◆ DATA FOR THIS TASK
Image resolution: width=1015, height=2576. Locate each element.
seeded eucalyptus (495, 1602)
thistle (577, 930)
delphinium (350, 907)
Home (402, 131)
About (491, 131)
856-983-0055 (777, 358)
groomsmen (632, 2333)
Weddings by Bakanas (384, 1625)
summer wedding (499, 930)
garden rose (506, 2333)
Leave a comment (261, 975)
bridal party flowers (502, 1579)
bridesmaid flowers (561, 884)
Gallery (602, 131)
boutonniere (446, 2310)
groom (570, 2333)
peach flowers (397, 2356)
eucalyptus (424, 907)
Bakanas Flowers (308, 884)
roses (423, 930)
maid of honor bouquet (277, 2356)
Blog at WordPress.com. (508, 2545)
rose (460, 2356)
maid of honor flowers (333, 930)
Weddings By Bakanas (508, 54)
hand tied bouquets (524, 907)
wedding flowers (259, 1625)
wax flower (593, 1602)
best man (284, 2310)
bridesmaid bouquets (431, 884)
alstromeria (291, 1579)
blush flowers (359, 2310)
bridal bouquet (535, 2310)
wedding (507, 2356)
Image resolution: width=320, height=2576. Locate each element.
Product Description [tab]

==

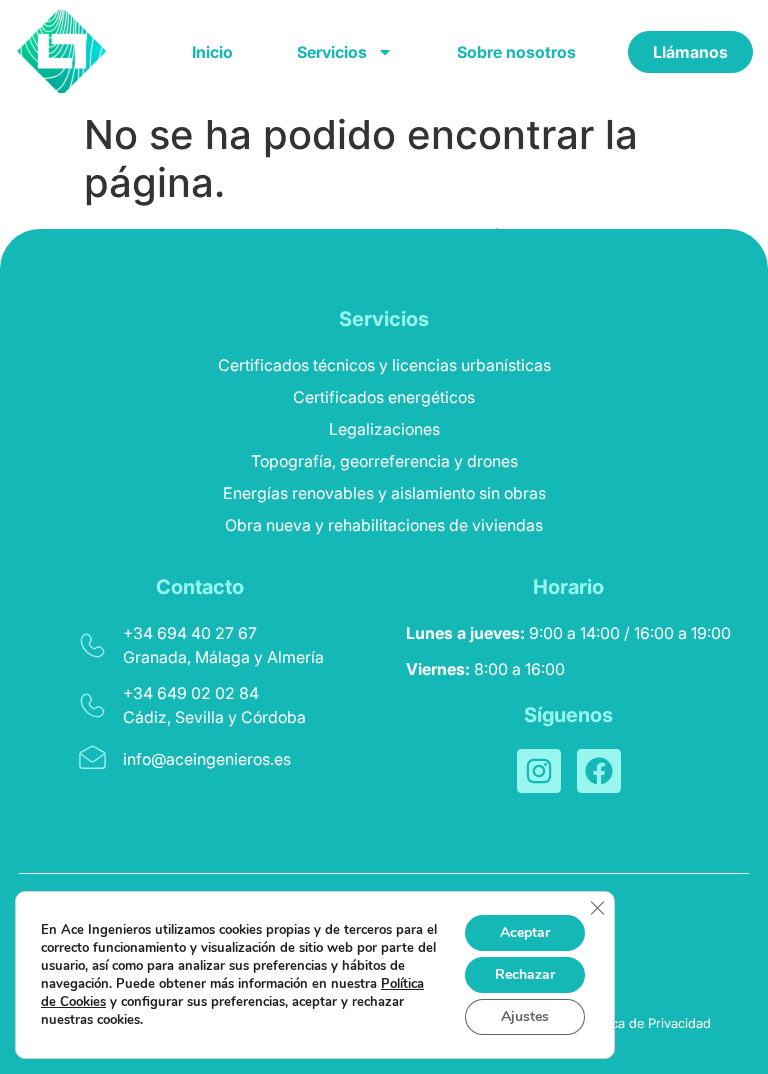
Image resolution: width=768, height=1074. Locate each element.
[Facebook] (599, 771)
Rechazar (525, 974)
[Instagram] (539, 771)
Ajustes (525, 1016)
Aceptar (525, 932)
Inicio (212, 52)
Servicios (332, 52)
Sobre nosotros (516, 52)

◆ WHAT IS NEEDED
With the line holding "Blog at WordPress.com. (508, 2545)" as the first and the line holding "Product Description [tab]" as the last, please transcribe exactly the lines of the material above in that range and nothing else.

◆ FINAL ANSWER
Blog at WordPress.com. (508, 2545)
rose (460, 2356)
maid of honor flowers (333, 930)
Weddings By Bakanas (508, 54)
hand tied bouquets (524, 907)
wedding flowers (259, 1625)
wax flower (593, 1602)
best man (284, 2310)
bridesmaid bouquets (431, 884)
alstromeria (291, 1579)
blush flowers (359, 2310)
bridal bouquet (535, 2310)
wedding (507, 2356)
Image resolution: width=320, height=2576. Locate each element.
Product Description [tab]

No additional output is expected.